Sergio Anselmi

Targa Alla Memoria per Sergio Anselmi

Storico, scrittore, intellettuale
"ALLA SUA MEMORIA"

UNA VITA UNA STORIA
Sergio Anselmi nasce l’11 novembre del 1924 a Senigallia (AN) dove muore il 7 novembre del 2003.

È stato professore di storia economica all’Università di Urbino e poi ad Ancona dove ha diretto l'Istituto di storia economica e sociologia. Sergio Anselmi è stato Direttore del Centro Sammarinese di Studi Storici dell'Università di San Marino, inoltre è stato animatore dell’Associazione “Amici del Molo” a Senigallia, nata per preservare e diffondere le tradizioni marinare della città.

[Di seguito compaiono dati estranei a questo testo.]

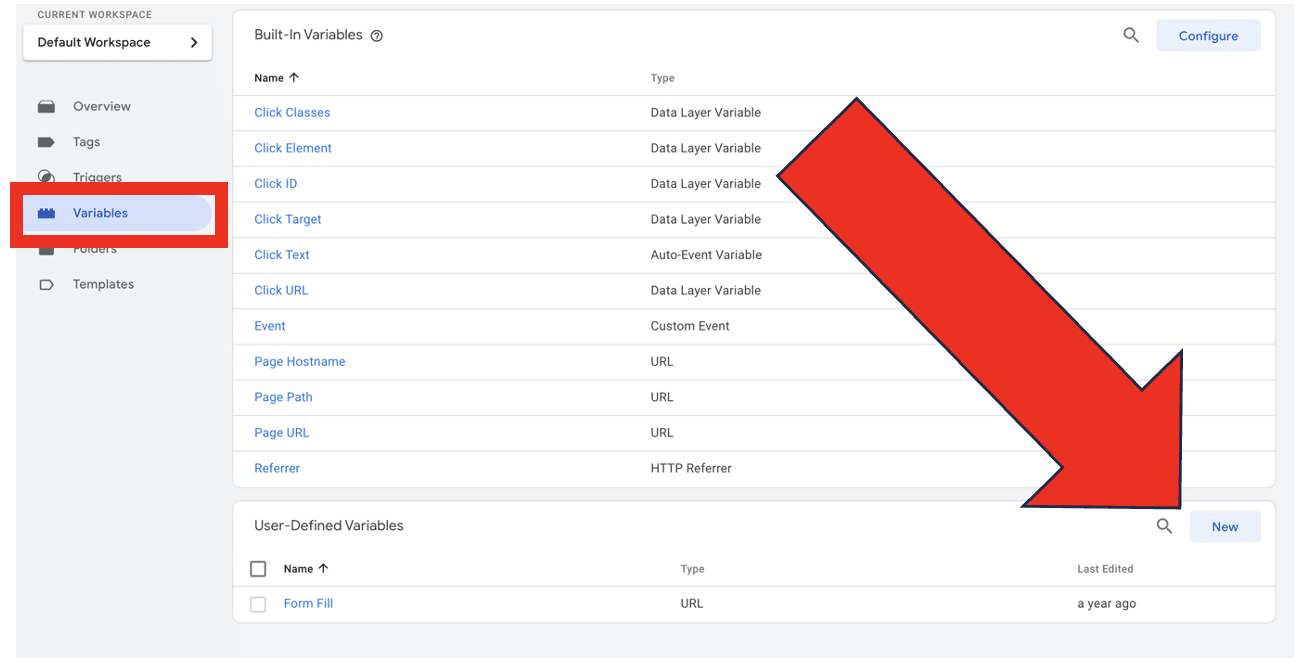Sort Built-In Variables by Name arrow
This screenshot has height=668, width=1312.
point(294,78)
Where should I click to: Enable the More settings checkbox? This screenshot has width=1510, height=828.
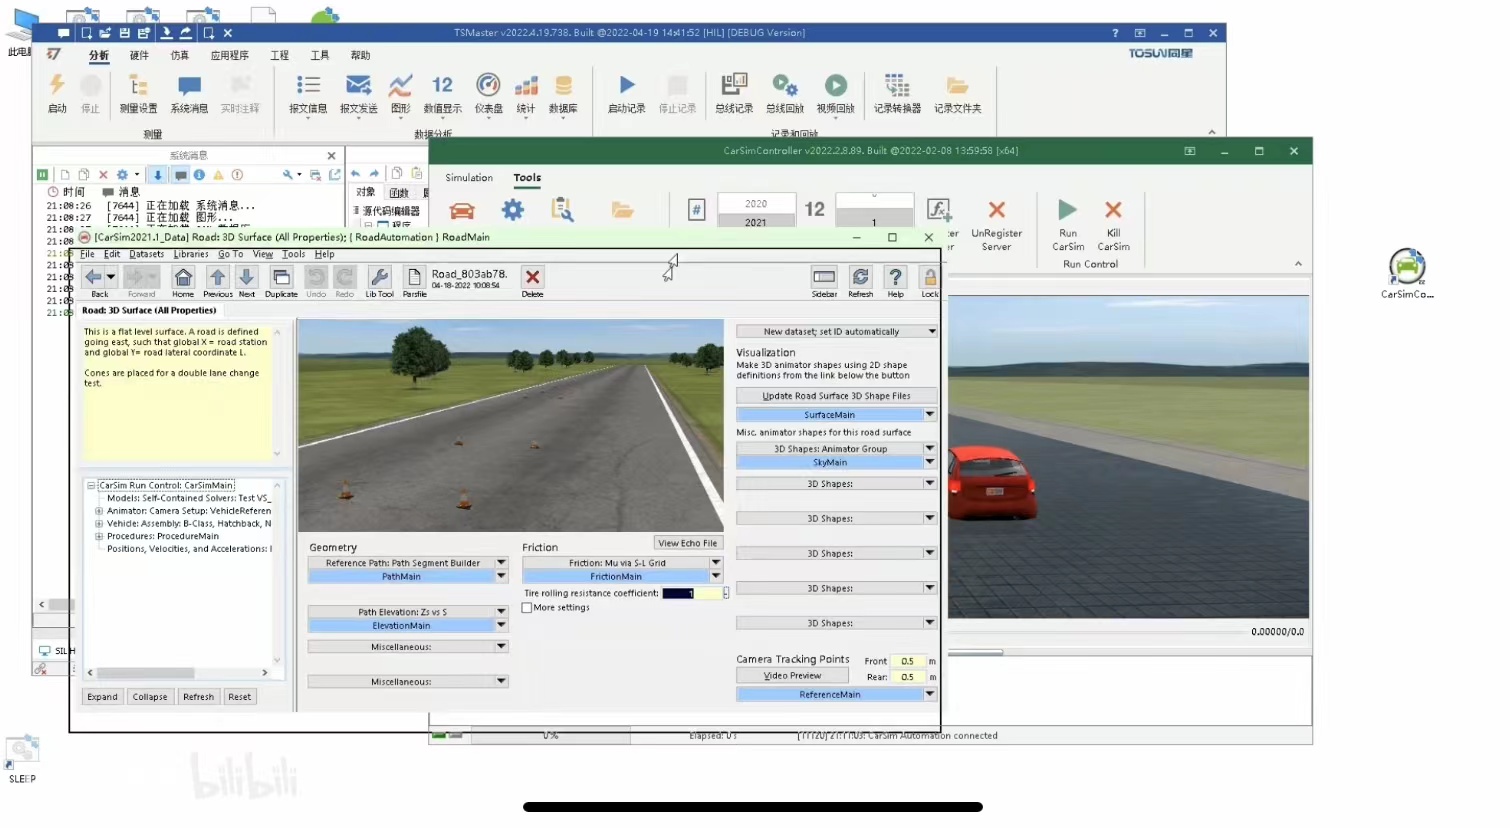527,608
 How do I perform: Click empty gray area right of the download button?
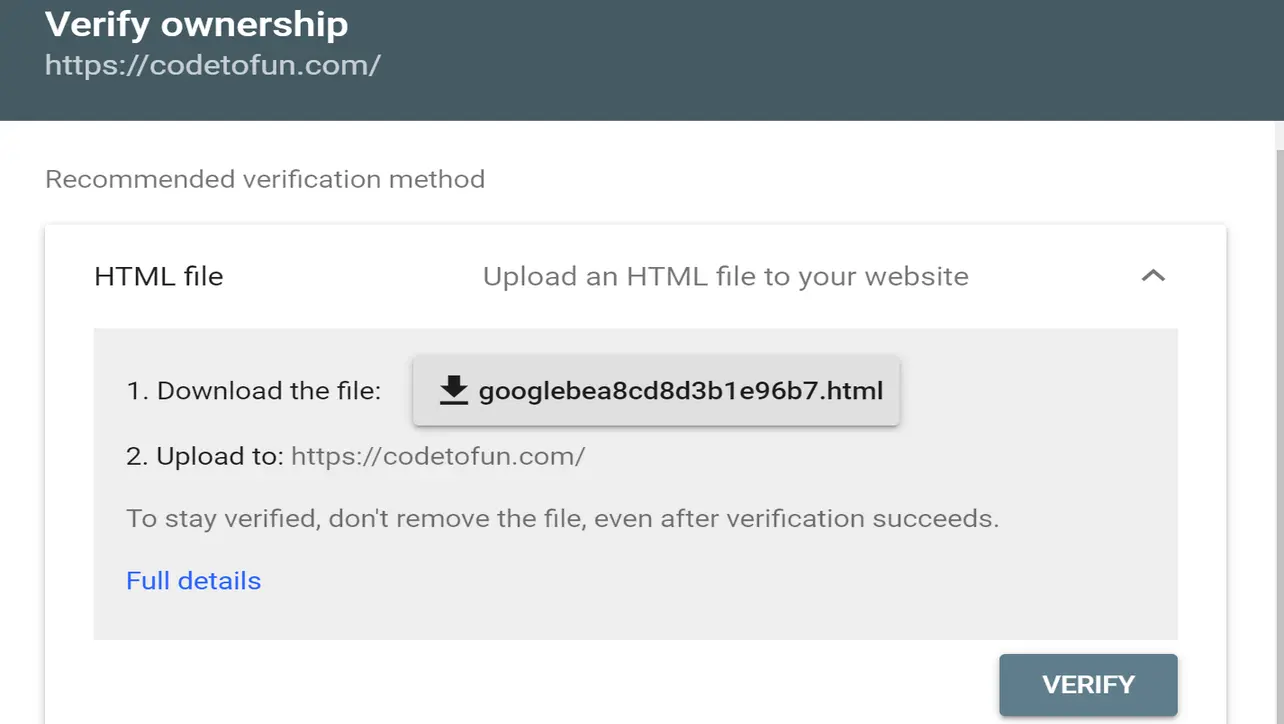pos(1040,390)
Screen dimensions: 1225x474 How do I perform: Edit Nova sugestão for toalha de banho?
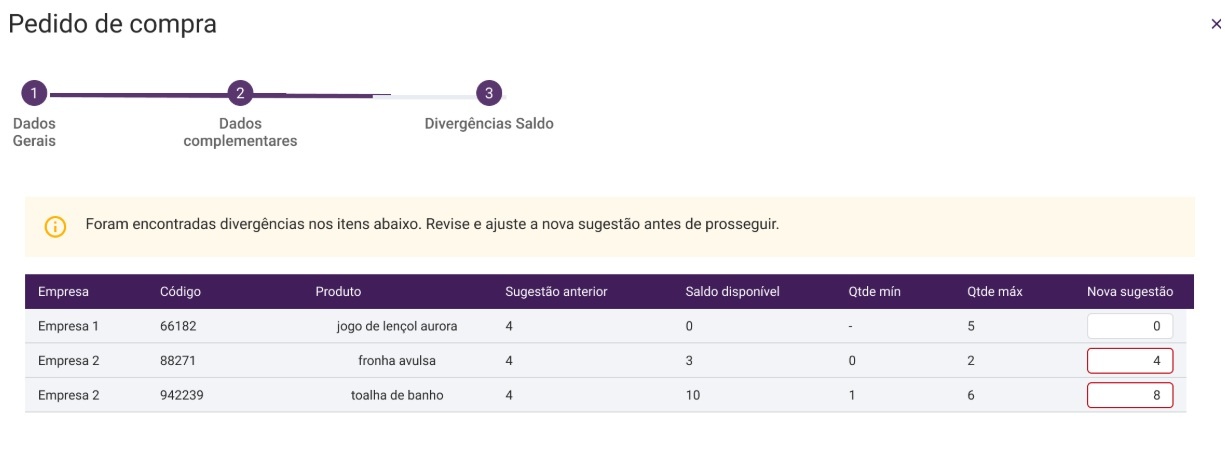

La ricerca di Anselmi si è concentrata sulla regione adriatica spaziando dall'epoca medioevale fino ai giorni nostri, con particolare attenzione all’economia mezzadrile marchigiana e delle sue dinamiche. La passione per la storia e l’economia regionale, ma anche adriatica, con particolare riguardo ai rapporti tra le due coste, non si esaurisce nell'ambito accademico. Come confermano i quattro volumi di novelle, editi dal Mulino, il primo dei quali si intitola proprio “Storie di Adriatico”, del 1996. Seguiranno “Ultime storie di Adriatico”, “Mercanti, corsari, disperati e streghe” e “Perfido Ottocento. Sedici piccole cronache”.

Dopo aver tenuto a battesimo con il collega e amico Alberto Caracciolo la rivista “Quaderni storici delle Marche”, poi diventata solo “Quaderno storici”, Anselmi si dedica, sulla scorta della lezione metodologica degli “Annales” di Fernand Braudel a studiare l’identità marchigiana. Nel 1978 fonda e coordina la rivista storica "Proposte e ricerche - Economia e società nella storia dell'Italia centrale".

Anselmi è stato anche uno dei principali promotori e fondatori del Museo della storia della mezzadria nel territorio che ha diretto fino alla sua scomparsa (nel 2004 il museo è stato a lui intitolato).

Ha scritto di lui l’allievo, amico e collaboratore Ercole Sori: «Le istituzioni locali gli devono molto. Se una identità marchigiana, storica e culturale, è oggi meglio definita, ben conosciuta e ampiamente divulgata anche al di fuori della regione e dell'Italia, lo si deve in misura non piccola a Sergio. Il suo radicamento al territorio, l'adesione a una dimensione antropologica della regione, fatta di terra e mare, di campagne, città, centri murati e case coloniche, di padroni e contadini, di cultura materiale e saperi elevati, si collocano alle origini del suo lavoro storiografico».